Prompt:
Word for word, restate the lines of the data below between those holding "Given: Enable the Create Safe authority" and "Task: Select bay", inclusive; pictures do not belong in the copy.

Given records:
-- Opening Marker --
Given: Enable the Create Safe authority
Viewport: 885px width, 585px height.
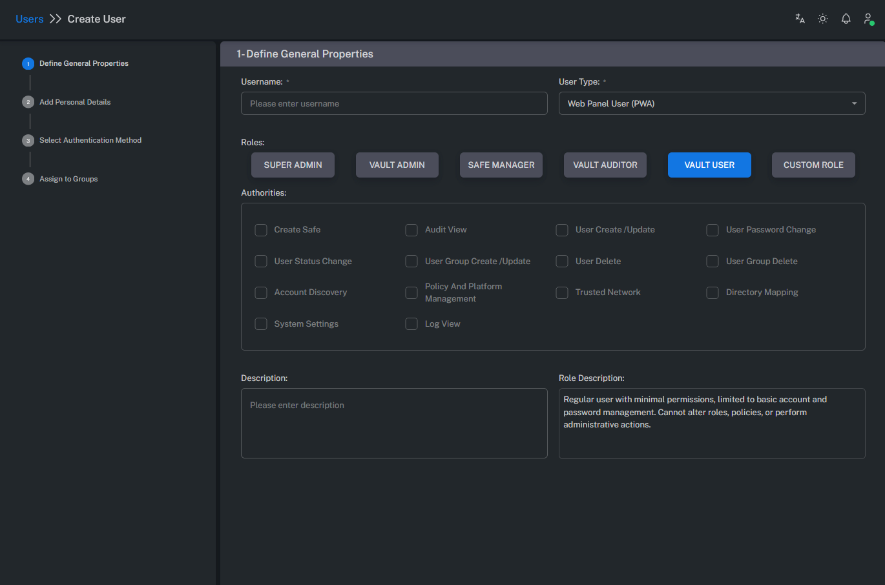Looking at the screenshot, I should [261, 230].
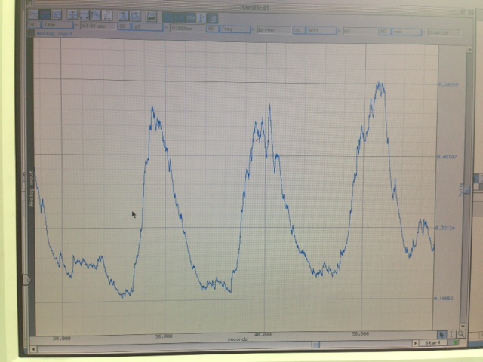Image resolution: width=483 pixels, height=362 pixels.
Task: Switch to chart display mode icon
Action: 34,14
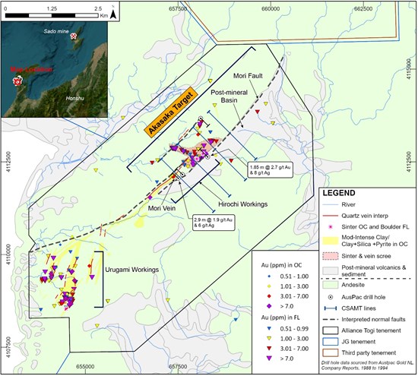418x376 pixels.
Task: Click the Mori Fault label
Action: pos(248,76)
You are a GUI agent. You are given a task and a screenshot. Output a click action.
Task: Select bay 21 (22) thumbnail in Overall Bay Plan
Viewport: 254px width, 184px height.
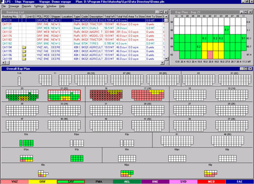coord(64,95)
-- Closing Marker --
-- Opening Marker --
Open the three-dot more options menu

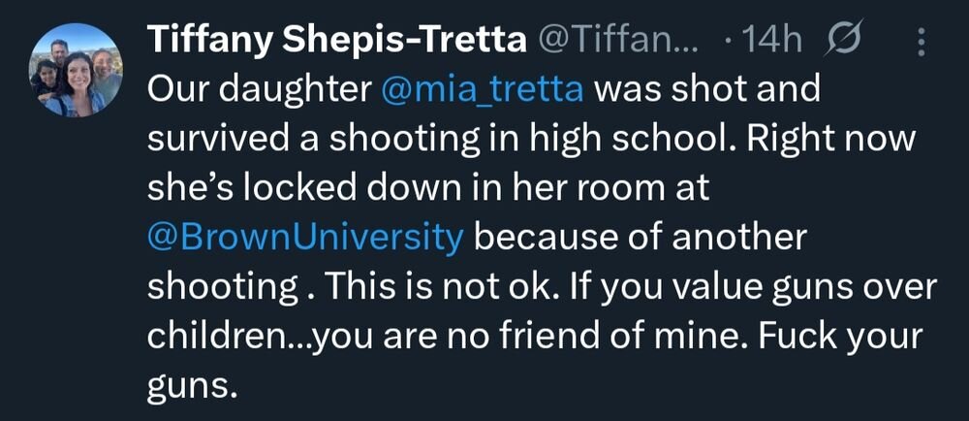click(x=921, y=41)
-- Closing Marker --
Response to the exercise:
Given: Enable the Create Safe authority
Viewport: 885px width, 585px height.
Looking at the screenshot, I should [261, 230].
Image resolution: width=483 pixels, height=362 pixels.
Task: Switch to chart display mode icon
Action: 34,14
418x376 pixels.
Task: Click the Mori Fault label
Action: pos(248,76)
You are a GUI agent. You are given a task and a screenshot. Output a click action.
Task: Select bay 21 (22) thumbnail in Overall Bay Plan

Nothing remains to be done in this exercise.